━━ Text to read

The complexities of the CAISO system grid, its markets, and the magnitude of data captured to analyze certain instances make it difficult to fully understand the emergency declaration process unless you spend a day in the life of a CAISO grid operator. System operators look at many different aspects that contribute to keeping supply and demand in equilibrium. Each relevant aspect involved in the emergency declaration and curtailment decision process is discussed below. Throughout the description of the core elements, we present specific examples on the process the CAISO conducted in declaring emergencies for nine selected days.
Looking into the Future: CAISO Demand Forecast, Scheduled Load, and Actual Load
Not addressing the intricacies of load forecast methodologies, the CAISO's short-term forecast is an important aspect in identifying periods during which supply deficiencies will require electricity demand to be curtailed. The CAISO forecasts demand (including the required operating reserves for that demand) for every hour eight days in advance of the operating hour. It continues to update each hour's forecast up to one hour prior to the operating hour. Overall, the average CAISO forecast accuracy has been within 2 percent of actual load levels.
In evaluating the need for emergency declarations, the CAISO forecast is compared to 1) scheduled load (both day-ahead and hour-ahead), and 2) actual load on an hourly basis. It is important to note that emergency declarations may be made in an effort to preclude an emergency before it occurs. On a typical day, the CAISO faces a 5,000 to 7,000 MW shortfall between scheduled generation and expected load with as high as 16,000 MW over last summer. As the following examples show, the CAISO deals with underscheduled load of a magnitude that is substantially above the 5 percent level that was originally anticipated. The examples present that there were times with up to a 35 percent (11,942 MW) shortfall of scheduled load during our selected case days. The CAISO generally can obtain a little more scheduled load between the day-ahead and hour-ahead, yet scheduled load still falls significantly short of actual load. This underscores the CAISO's reliance on real-time purchases to make up for resource deficiencies.
After the CAISO analyzes expected operating conditions, it takes a more detailed look at the make-up of its internal generating resources and imports it can rely on to cover its load.
Internal Generation Resources: Where's the Power?
There are several factors that contribute to the available generating capacity within the CAISO's control area.3 These include:
- Qualifying Facility Resource Limitations
- Hydroelectric Generation Limitations
- Transmission Constraints
- Generating Unit Outages: Planned and Unplanned (Forced)
The CAISO calculates net dependable capacity, which takes into account 1, 2, and 3 from above. The net dependable capacity is the capacity available during a given operating hour. Furthermore, this net dependable capacity is adjusted to reflect generating unit outages. This report will explain each factor and how the CAISO calculates the net dependable capacity and generator outages. The section begins with the installed generation within the CAISO control area and walks through how the CAISO determines what resources it can rely upon to serve load for a given operating period.

━━━━
━━ Stored records

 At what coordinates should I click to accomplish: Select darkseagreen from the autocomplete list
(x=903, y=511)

━━━━
━━ Stored records

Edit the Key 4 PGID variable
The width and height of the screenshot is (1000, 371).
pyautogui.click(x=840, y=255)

━━━━
━━ Stored records

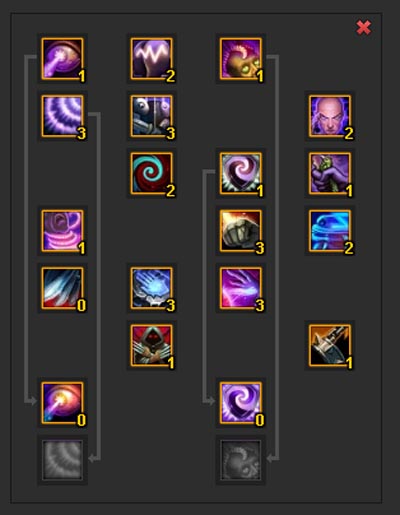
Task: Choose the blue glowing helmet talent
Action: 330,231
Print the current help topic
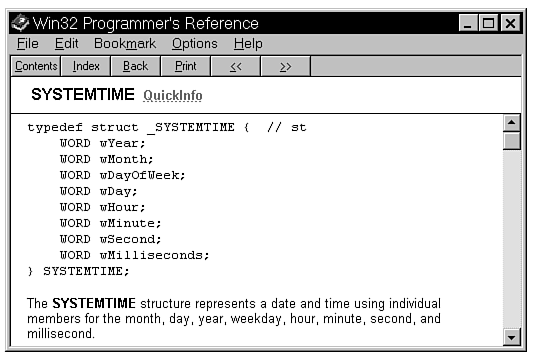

━━━━

* Work instructions
[1] In the rows, swap "autocomplete list" for "dropdown menu" in everything from the line containing "At what coordinates" down to the line containing "(x=903, y=511)", and return only those lines with nothing else altered.
[2] Write the next part of the passage on CAISO emergency declarations and generating capacity, picking up after its final sentence.

* The results
[1]
 At what coordinates should I click to accomplish: Select darkseagreen from the dropdown menu
(x=903, y=511)

[2]
Though the capacity of existing resources in CAISO control area capacity is approximately 46,612 MW, not all that capacity is available at all times. Capacity limitations must be factored in for a true representation of available capacity; however, several types of these limitations are very difficult to forecast.
General estimates of an average expected unavailability of generating resources for 2001 considering the limitation of Qualifying facilities (QFs)-is the most difficult limitation to discretely estimate. Also, one must take into consideration qualifying facility limitations due to weather conditions including ambient temperature, wind speed and humidity. Also consider the native load4 of qualifying facility operations which is served by those units (netted load behind the metering point), outages which are not required to be submitted to the CAISO, the affects of power purchase agreements5 with the utilities, the fact that the simultaneous output of a field of geothermal and portfolio of cascading hydro units is typically not equal to the maximum output of each unit, and depleting steam field pressure that affects the power output of geothermal units. All of these factors thereby reduce the overall maximum "dependable" generating capability of qualifying facilities. In evaluating emergency situations, the CAISO relies on qualifying facility data submitted by the Utility Distribution Companies6 (UDCs) to the CAISO to determine the level of qualifying facility output.
For our example dates, data was obtained for the peak time period identified under the operating date. The level of qualifying facility output ranged from 3,311 MW to 5,855 MW out of a maximum nameplate capacity estimated at 10,313 MW. The total dependable capacity for these dates is generally lower than the average estimated dependable capacity (42,113 MW) shown in, but is within 6 percent of the estimated average.
In addition to limitations from qualifying facilities, many other factors contribute to the reduction of MW that can be considered dependable and available to the CAISO. The actual generating capacity available to meet load on any given day is dynamic and is interrelated to planned transmission limitations (congestion), unit de-rates, hydro conditions and forced outages. Furthermore, numerous generating plants within the CAISO control area are near or beyond their expected life. As plants get older, availability rates of those plants decline. The following elaborates further on the various factors that contribute to lower than maximum (actual nameplate value) capacity levels available to the ISO to meet system load at all times.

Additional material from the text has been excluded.